Droit à la santé : un droit fondamental pour tous partout dans le monde

A l’heure où la date de mise à disposition d’un vaccin contre la Covid-19 fait l’objet de nombreux débats et où se pose la question des modalités de sa distribution au plus grand nombre, la Commission nationale consultative des droits de l’homme rappelle que le droit à la santé est un droit fondamental que les Etats ont le devoir de protéger et de respecter. Elle alerte les pouvoirs publics sur l’urgence de repenser la politique publique nationale de santé, la coopération internationale et l’aide au développement en matière de santé afin qu’elles visent en tout premier lieu à rendre effectif le droit à la santé.

 

 

« La crise sanitaire qui frappe le monde rappelle à l’humanité la fragilité de chaque personne et sa vulnérabilité collective. Au-delà de la lutte contre la pandémie de Covid-19, il est essentiel que les Etats, dont la France, s’engagent pour garantir le droit à la santé et l’accès aux soins, sans laisser personne de côté, » affirme Jean-Marie Burguburu, président de la CNCDH.

Garantir un accès sûr, équitable et universel aux diagnostics, aux traitements et aux vaccins

Les enjeux liés à la protection de la propriété intellectuelle et ceux liés au commerce ne sauraient primer sur les préoccupations sanitaires et l’impératif du droit à la santé. La crise liée à la Covid-19 a mis en lumière l’urgence d’accroître le financement en recherche-développement pour la santé publique, et de faciliter et promouvoir le recours à des dispositifs tels que les licences obligatoires ou volontaires, qui permettent un accès sûr, équitable et universel aux diagnostics, traitements et aux vaccins.

La CNCDH appelle la France à être moteur au niveau international pour mobiliser les Etats autour de ces objectifs, et au niveau européen pour bâtir une Europe de la santé. Elle demande aussi à la France, au sein de l’Organisation mondiale du commerce (OMC), de promouvoir une production locale à des prix abordables et de faciliter le commerce des produits de santé (médicaments, équipements de protection…) qui doivent être considérés comme un « bien public mondial ».

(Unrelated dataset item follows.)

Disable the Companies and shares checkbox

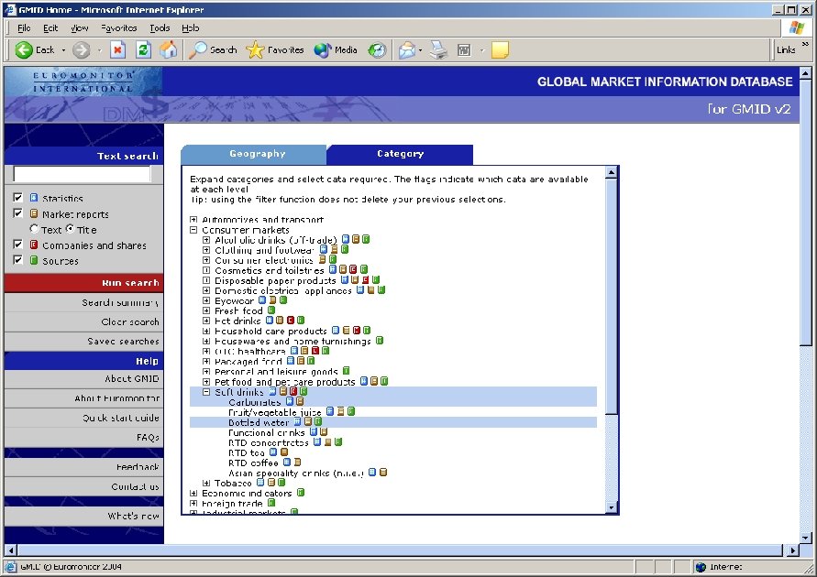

Renforcer le système de sécurité sanitaire mondial et les systèmes de santé nationaux

L’ampleur de la pandémie a mis à jour les faiblesses structurelles des systèmes de santé nationaux et du système de sécurité sanitaire mondial.

La CNCDH presse la France de renforcer la coopération technique entre Etats, notamment dans le cadre du règlement sanitaire international (RSI), clé de voûte d’une action coordonnée pour prévenir la propagation des maladies.

Dans les pays en voie de développement, l’indispensable renforcement des systèmes de santé nécessite d’impliquer toutes les personnes concernées, de mettre en œuvre la couverture universelle en matière de santé et d’accroitre considérablement le nombre de professionnels et la formation des responsables en santé publique et des aidants. Ces efforts sont indispensables pour garantir l’accès aux soins pour toutes et tous, notamment les populations les plus défavorisées et marginalisées.

A ce titre, la CNCDH appelle la France à augmenter l’aide publique au développement pour atteindre l’objectif de 0,7% du revenu national brut tel que recommandé par les Nations unies et comme elle s’y est engagée, et à soutenir en priorité les projets visant à garantir le droit à la santé.

Concernant le système de soins français, la CNCDH renouvelle les recommandations qu’elle a formulées en mai 2018 dans l’avis relatif aux maltraitances dans le système de santé  et rappelées dans deux lettres de l’Observatoire de l’état d’urgence sanitaire parues le 6 et 21 mai 2020.